Divagações: On the Road

É um pouco engraçado pensar que uma das obras literárias mais importantes da cultura estadunidense até agora nunca havia conseguido chega...

É um pouco engraçado pensar que uma das obras literárias mais importantes da cultura estadunidense até agora nunca havia conseguido chegar as telas do cinema e, quando finalmente chega, é ironicamente pelas mãos de um brasileiro.  Não desmerecendo o trabalho de Walter Salles, muito pelo contrário, acho que nas atuais circunstâncias um estrangeiro está muito mais preparado para refletir sobre a grande obra de Jack Kerouac, visto que toda a ‘cultura beat’ ainda fervilhava nos anos 1980 em território nacional – impulsionada justamente pelas traduções das obras de Bukowski e Kerouac –, enquanto não passava de um eco para a nova geração estadunidense.

Assim, em On the Road, agora podemos ver na telona a jornada de Sal Paradise (Sam Riley) e Dean Moriarty (Garrett Hedlund), enquanto eles atravessam os Estados Unidos. Acompanhados de perto por figuras icônicas como o constante affair de Dean, Marylou (Kristen Stewart), o excêntrico Old Bull Lee (Viggo Mortensen) ou o atormentado Carlo Marx (Tom Sturridge), os dois viajantes buscam pelo intangível significado de suas vidas em uma época de incertezas e agitações como nenhuma outra.

Antes de tudo, sou obrigado a dizer que esta é uma adaptação extremamente digna para quem tinha medo de mudanças na obra original.  Isso se deve bastante a aspectos técnicos, já que a direção, a edição e a música se mostram extremamente competentes em transpor o sentimento frenético e um tanto irresponsável do livro, ao mesmo tempo em que conseguem passar aquele gosto de road movie sem que se perca o foco nos personagens. On the Road também evita a perigosa armadilha de se tornar um filme dito comercial, mesmo com os ‘grandes nomes’ presentes no elenco. Enfim, não é que não seja possível vender On the Road, mas sinto que este filme perderia muito se tentasse agradar audiências mais amplas.

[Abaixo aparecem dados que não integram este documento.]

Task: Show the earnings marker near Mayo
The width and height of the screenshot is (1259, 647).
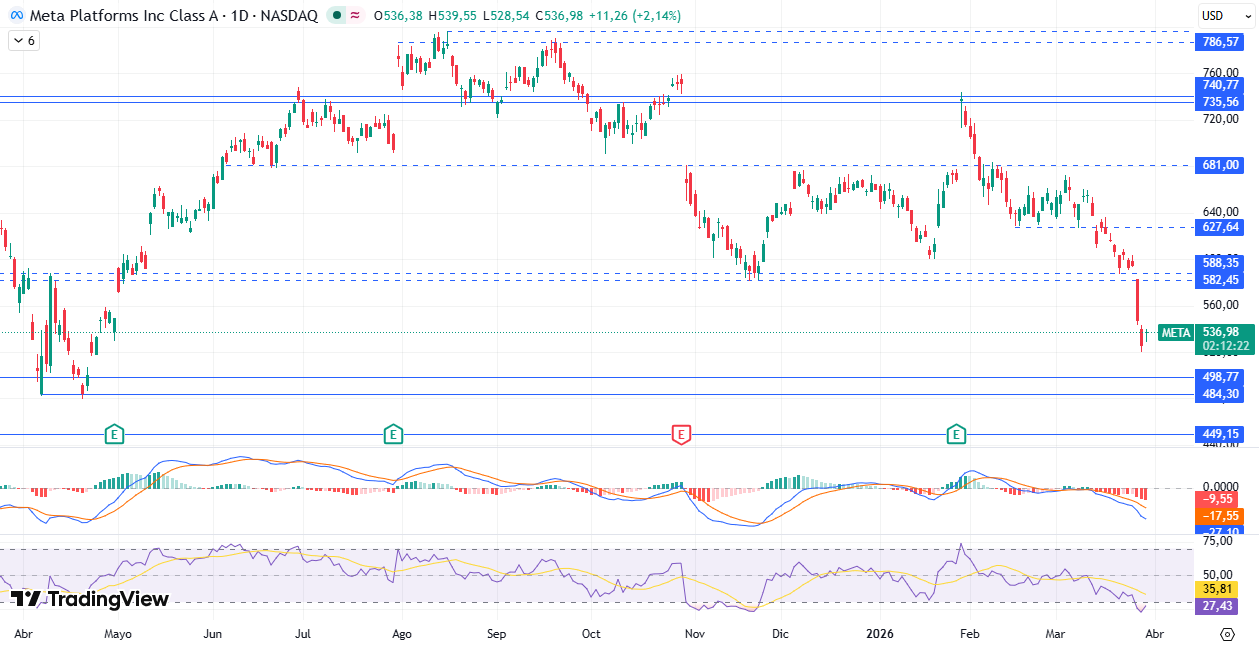Action: click(x=115, y=434)
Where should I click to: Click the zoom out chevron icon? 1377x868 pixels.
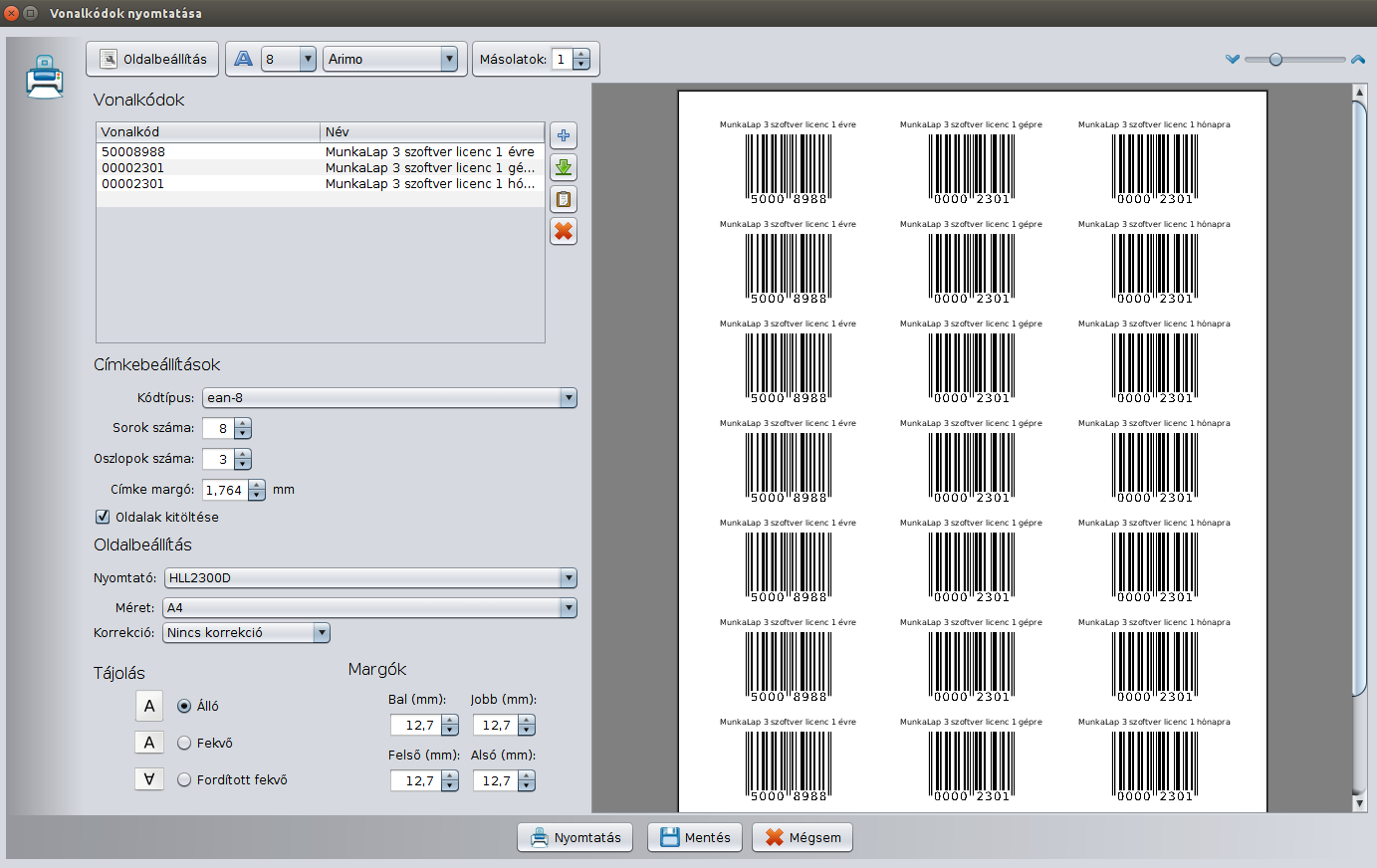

Além disso, é preciso dizer que as atuações são, definitivamente, algo a se respeitar. Hedlund, sobretudo, transborda o carisma e a loucura que se esperava de um Dean Moriarty. Já Sturridge, por sua vez, faz um papel muito palpável e intenso e até mesmo a criticada Kristen Stewart mostra bem o crescimento de uma personagem que, mesmo vivendo em uma espiral para o abismo, descobre que é preciso mais do que o momento para poder se viver.

O problema maior não está no filme como obra cinematográfica, mas no livro que a originou e, justamente, no motivo pelo qual ela custou tanto a ser adaptada. A mensagem do filme está muito distante da nossa realidade – apesar de certamente ser um momento decisivo da história dos Estados Unidos, não podemos falar que nos identificamos plenamente com aquela juventude inconsequente e com sonhos de liberdade. Nas palavras do próprio Sal Paradise, eles queimam, queimam e queimam como fabulosos fogos de artifício, em um misto de paixão e ímpeto destrutivo.

Assim sendo, é realmente complicado julgar On the Road por aquilo que ele é, não pelo que ele representa. O que quero dizer é que esse não é o tipo de filme que será unanimemente aclamado e, muito provavelmente, não será um sucesso de bilheteria. Se você leu o livro e gostou, certamente o filme vai agradar, pois é uma adaptação sensível e competente que já era esperada há algumas décadas. No entanto, caso você não goste ou simplesmente acredite que essa é uma ideia datada, não é este filme que fará você mudar de ideia. De todo modo, On the Road merece ser visto, pois, independente do seu gosto particular, é difícil não enxergar o valor do filme.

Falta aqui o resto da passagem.